As shown in FIG. 12, at 1202, the UE may receive a paging message from a network node, the paging message including a first indication of a MT-SDT for the UE while the UE is in an RRC idle or RRC inactive state. The reception may be performed, e.g., by the MT-SDT component 198. FIGS. 4, 5, 6, and 8 illustrate various examples of a UE receiving a paging message indicating MT-SDT.

At 1204, the UE may transmit a message to the network node including a second indication for the MT-SDT. The transmission may be performed, e.g., by the MT-SDT component 198. FIGS. 5, 6, and 8 illustrate various examples of a UE transmitting a message to the network for MT-SDT.

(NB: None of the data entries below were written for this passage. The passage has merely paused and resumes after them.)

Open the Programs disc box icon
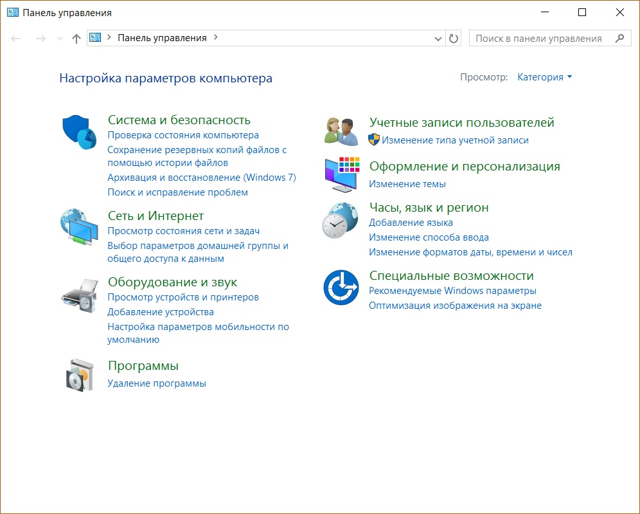tap(79, 374)
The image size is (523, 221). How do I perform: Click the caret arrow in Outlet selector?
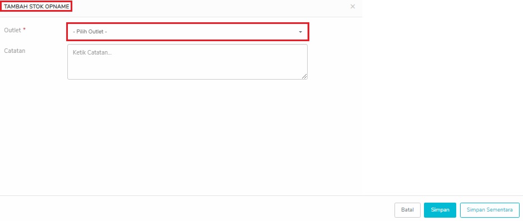(x=300, y=32)
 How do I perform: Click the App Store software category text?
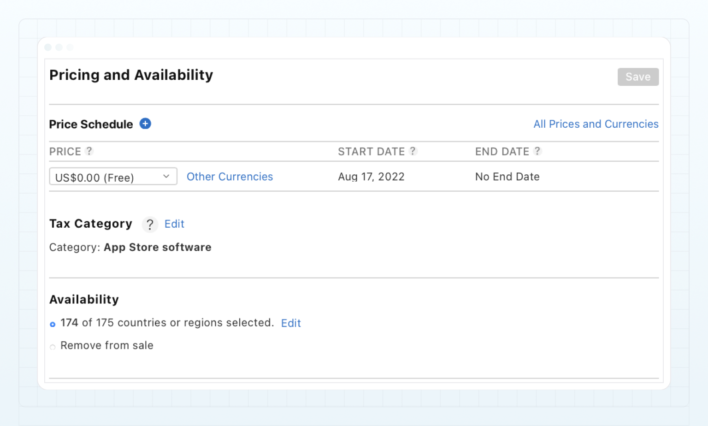(x=157, y=247)
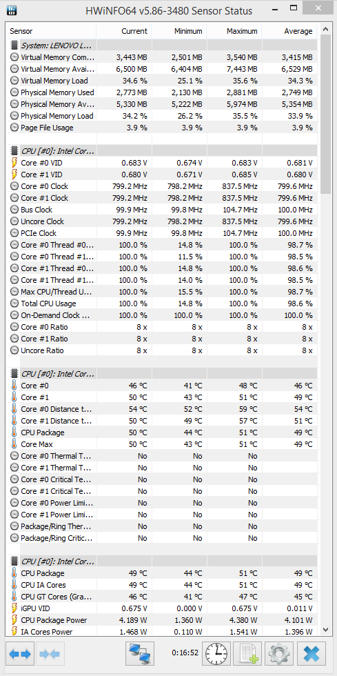
Task: Select the Core #0 VID lightning icon
Action: [x=14, y=163]
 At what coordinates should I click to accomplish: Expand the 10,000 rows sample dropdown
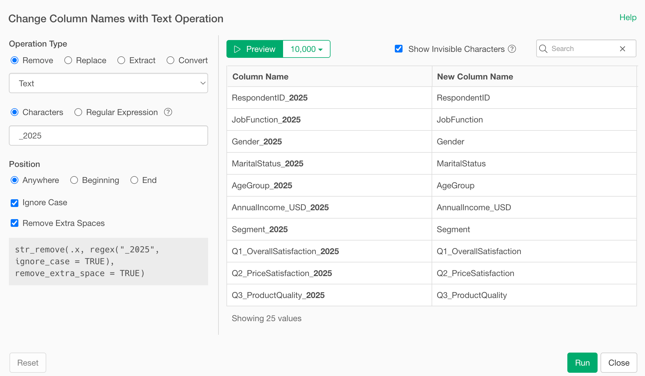(306, 49)
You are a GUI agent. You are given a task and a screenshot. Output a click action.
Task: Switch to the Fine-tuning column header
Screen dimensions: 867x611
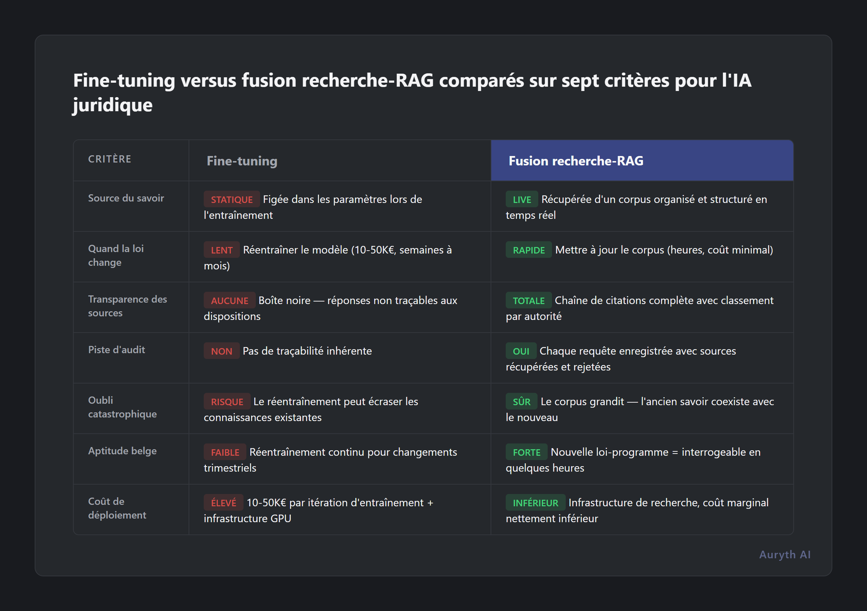pyautogui.click(x=242, y=160)
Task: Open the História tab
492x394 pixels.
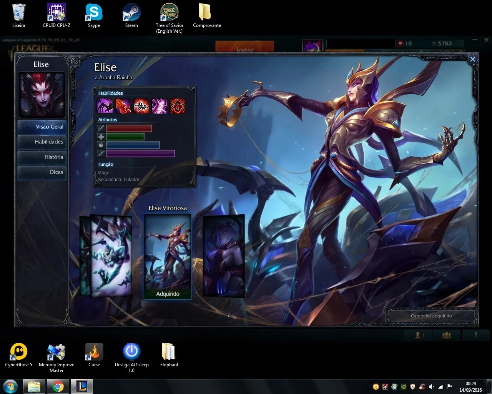Action: [x=42, y=157]
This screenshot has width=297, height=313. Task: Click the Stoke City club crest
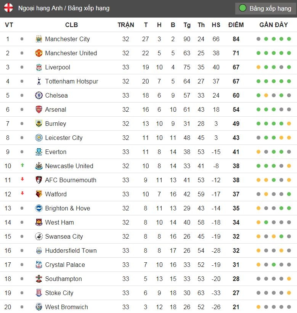[39, 293]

At 1206, the UE may receive downlink data from the network node while the UE remains in the RRC idle or RRC inactive state. FIGS. 5, 6, and 8 illustrate various examples of a UE receiving MT-SDT.

At 1208, the UE may transmit uplink data to the network node while the UE remains in the RRC idle or RRC inactive state. In one configuration, the message from the UE may further include a third indication for MO-SDT. In another configuration, the message may be received in random access resources associated with MO-SDT. FIG. 8 illustrates an example of a UE transmitting MO-SDT in connection with MT-SDT.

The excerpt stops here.